What this task involves.
From the first line onward, reproduce the records exactly; the final line to include is the one holding "Image resolution: width=1366".
*** Opening of Supplied data ***
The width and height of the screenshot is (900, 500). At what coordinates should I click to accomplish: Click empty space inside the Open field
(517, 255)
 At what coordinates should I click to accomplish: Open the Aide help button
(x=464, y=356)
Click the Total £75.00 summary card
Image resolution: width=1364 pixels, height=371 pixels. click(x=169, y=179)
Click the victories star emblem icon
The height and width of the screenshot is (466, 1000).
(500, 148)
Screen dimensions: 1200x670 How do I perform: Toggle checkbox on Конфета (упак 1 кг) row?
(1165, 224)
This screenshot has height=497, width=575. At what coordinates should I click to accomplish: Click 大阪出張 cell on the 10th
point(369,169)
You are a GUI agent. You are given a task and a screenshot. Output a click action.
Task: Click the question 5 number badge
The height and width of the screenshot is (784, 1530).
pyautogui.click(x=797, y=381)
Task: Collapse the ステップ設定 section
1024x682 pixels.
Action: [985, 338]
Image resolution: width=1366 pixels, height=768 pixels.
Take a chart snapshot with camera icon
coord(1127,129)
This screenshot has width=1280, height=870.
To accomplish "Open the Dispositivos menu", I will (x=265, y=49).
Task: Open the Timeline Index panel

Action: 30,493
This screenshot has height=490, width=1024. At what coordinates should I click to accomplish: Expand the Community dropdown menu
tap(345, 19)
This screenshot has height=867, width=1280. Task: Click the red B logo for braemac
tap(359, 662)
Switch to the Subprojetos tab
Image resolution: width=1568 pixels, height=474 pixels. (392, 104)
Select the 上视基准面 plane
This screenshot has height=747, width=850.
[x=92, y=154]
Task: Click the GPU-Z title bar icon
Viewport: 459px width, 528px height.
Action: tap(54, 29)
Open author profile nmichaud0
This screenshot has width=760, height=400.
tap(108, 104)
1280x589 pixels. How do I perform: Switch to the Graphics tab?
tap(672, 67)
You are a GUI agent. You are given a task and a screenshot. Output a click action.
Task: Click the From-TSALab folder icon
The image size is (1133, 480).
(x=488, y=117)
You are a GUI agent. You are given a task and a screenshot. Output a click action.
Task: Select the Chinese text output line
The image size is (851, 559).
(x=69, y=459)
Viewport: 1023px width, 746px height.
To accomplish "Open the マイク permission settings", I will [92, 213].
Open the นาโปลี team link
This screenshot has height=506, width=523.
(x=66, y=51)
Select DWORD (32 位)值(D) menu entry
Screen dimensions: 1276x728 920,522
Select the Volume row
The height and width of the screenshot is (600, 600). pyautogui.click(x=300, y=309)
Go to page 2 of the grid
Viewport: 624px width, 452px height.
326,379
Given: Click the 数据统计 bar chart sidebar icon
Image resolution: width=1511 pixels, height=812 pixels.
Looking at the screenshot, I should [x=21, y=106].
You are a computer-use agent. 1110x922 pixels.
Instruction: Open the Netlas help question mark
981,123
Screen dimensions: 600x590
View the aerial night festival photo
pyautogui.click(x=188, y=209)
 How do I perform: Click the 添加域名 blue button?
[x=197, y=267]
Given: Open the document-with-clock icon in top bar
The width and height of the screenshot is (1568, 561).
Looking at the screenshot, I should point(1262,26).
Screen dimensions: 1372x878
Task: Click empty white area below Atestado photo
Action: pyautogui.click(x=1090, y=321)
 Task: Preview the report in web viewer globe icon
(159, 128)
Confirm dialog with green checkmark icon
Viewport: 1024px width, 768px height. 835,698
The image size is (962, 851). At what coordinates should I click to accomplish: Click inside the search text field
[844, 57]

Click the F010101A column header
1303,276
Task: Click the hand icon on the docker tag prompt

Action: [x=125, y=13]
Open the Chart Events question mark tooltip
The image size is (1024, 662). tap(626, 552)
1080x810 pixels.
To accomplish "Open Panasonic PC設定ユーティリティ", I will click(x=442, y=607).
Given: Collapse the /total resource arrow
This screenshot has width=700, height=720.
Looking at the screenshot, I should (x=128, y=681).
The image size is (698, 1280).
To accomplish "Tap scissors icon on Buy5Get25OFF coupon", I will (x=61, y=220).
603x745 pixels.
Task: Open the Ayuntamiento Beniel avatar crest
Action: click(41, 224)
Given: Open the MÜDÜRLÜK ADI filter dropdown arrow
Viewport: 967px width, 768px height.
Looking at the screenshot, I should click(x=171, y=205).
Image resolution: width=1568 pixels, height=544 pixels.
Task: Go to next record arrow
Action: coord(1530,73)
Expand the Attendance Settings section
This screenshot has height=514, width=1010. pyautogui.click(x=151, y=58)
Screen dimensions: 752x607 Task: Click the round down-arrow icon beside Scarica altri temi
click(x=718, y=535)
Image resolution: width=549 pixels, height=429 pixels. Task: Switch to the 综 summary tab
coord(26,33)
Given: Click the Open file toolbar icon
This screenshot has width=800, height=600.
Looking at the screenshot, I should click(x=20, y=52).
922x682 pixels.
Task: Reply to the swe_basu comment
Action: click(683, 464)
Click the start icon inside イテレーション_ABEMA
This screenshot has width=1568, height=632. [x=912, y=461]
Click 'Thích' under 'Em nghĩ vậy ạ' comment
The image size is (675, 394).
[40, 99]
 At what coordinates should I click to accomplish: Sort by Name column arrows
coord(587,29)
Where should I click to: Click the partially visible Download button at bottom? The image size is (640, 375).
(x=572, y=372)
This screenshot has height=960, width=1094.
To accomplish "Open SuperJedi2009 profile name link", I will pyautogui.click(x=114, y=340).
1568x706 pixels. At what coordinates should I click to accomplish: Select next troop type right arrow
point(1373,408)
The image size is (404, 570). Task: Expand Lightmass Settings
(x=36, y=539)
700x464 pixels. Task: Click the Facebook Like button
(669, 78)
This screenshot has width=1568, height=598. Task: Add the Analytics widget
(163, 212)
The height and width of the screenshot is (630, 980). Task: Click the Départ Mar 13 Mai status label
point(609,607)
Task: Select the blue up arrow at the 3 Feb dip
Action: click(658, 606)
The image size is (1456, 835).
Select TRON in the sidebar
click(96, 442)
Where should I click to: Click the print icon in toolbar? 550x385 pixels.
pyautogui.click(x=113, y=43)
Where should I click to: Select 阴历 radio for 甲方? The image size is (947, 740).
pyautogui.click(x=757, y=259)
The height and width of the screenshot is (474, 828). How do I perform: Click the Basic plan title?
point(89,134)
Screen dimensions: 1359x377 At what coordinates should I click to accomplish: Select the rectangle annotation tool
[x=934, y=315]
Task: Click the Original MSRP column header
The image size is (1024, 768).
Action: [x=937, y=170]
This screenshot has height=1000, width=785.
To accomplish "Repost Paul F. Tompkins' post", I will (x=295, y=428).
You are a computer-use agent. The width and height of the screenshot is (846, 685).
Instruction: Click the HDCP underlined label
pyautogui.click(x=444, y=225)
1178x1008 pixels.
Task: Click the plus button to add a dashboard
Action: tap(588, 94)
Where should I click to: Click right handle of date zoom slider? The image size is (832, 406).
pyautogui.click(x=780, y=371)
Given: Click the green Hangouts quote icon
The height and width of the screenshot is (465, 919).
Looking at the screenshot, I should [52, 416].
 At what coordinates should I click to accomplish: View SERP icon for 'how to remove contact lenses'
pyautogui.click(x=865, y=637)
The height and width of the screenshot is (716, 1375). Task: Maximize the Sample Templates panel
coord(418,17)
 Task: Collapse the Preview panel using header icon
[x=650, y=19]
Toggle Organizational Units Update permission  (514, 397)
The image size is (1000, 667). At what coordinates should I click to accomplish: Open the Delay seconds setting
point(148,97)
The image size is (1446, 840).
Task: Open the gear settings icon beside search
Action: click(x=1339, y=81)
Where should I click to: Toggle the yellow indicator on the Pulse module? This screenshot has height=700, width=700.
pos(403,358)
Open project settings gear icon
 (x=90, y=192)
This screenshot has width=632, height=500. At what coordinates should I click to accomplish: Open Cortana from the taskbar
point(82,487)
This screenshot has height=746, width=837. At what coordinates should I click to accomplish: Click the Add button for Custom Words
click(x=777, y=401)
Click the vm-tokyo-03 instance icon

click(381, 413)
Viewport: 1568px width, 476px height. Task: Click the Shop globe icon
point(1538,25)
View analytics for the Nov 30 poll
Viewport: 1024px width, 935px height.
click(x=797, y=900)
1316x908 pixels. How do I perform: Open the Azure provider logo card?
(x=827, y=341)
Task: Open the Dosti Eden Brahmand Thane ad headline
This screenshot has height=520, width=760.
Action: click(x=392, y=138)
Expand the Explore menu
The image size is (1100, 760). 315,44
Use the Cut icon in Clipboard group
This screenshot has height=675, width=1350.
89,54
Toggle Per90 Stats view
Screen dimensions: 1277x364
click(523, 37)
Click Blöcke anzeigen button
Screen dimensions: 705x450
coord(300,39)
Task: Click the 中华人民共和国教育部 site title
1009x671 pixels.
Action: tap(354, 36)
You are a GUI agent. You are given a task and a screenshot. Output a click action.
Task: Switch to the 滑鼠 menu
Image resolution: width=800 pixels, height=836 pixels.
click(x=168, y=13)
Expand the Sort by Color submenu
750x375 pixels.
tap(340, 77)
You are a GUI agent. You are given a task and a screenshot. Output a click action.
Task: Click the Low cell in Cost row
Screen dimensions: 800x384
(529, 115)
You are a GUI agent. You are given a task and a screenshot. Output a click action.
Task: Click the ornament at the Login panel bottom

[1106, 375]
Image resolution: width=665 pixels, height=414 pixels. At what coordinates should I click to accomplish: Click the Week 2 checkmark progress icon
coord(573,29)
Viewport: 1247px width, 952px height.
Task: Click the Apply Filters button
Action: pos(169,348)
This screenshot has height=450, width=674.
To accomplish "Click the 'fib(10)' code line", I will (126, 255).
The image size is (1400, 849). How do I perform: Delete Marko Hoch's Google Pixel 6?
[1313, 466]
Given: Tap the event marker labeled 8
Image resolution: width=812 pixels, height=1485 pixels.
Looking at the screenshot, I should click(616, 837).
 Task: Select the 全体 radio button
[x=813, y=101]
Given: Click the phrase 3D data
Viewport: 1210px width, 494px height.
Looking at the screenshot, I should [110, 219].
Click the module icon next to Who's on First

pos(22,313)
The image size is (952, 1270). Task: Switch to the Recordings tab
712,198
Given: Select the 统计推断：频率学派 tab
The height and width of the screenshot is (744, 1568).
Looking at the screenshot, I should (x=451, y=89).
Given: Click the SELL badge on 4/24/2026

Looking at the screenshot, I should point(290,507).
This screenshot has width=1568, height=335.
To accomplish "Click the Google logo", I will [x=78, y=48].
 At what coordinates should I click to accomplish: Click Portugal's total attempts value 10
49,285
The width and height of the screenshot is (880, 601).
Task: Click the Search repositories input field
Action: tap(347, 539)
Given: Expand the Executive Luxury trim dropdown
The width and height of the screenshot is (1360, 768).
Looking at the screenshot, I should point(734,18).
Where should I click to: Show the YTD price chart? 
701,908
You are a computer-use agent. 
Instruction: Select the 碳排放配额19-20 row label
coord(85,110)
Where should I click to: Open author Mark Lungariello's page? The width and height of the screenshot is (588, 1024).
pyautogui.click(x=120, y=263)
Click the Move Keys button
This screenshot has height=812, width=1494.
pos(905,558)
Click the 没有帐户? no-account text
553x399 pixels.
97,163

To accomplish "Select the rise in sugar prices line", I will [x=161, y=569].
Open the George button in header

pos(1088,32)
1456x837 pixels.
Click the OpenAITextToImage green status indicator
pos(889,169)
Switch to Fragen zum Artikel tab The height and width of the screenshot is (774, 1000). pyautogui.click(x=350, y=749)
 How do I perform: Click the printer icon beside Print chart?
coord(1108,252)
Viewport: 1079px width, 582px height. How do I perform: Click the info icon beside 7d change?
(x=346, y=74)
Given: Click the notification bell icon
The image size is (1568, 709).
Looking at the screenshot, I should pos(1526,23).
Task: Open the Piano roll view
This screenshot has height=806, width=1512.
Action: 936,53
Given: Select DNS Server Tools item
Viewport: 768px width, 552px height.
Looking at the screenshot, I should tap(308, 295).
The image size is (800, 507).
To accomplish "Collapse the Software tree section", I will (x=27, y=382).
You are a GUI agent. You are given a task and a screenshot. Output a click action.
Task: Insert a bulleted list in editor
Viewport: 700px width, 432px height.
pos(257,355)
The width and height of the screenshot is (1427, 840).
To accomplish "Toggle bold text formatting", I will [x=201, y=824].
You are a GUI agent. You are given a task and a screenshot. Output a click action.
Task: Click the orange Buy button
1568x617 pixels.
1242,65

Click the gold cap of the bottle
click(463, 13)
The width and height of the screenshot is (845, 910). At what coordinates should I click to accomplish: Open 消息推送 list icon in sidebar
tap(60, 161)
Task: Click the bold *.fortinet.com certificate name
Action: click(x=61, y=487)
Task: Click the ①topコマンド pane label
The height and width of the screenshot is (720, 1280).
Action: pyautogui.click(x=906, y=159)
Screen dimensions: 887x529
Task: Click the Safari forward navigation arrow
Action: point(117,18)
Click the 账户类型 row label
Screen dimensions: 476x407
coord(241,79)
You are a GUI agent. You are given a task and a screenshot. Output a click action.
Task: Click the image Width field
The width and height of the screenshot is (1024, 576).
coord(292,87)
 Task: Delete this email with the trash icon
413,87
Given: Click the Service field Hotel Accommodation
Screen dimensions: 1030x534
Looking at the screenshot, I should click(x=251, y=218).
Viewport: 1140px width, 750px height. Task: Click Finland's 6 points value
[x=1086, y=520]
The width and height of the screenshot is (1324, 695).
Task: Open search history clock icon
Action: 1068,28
*** Close of Supplied data ***
Response to this task.
The width and height of the screenshot is (900, 500). At what coordinates should I click to accomplish: Click empty space inside the Open field
(517, 255)
 At what coordinates should I click to accomplish: Open the Aide help button
(x=464, y=356)
Click the Total £75.00 summary card
Image resolution: width=1364 pixels, height=371 pixels. click(x=169, y=179)
Click the victories star emblem icon
The height and width of the screenshot is (466, 1000).
(500, 148)
Screen dimensions: 1200x670 How do I perform: Toggle checkbox on Конфета (упак 1 кг) row?
(1165, 224)
This screenshot has height=497, width=575. At what coordinates should I click to accomplish: Click 大阪出張 cell on the 10th
point(369,169)
You are a GUI agent. You are given a task and a screenshot. Output a click action.
Task: Click the question 5 number badge
The height and width of the screenshot is (784, 1530).
pyautogui.click(x=797, y=381)
Task: Collapse the ステップ設定 section
1024x682 pixels.
Action: [985, 338]
Image resolution: width=1366 pixels, height=768 pixels.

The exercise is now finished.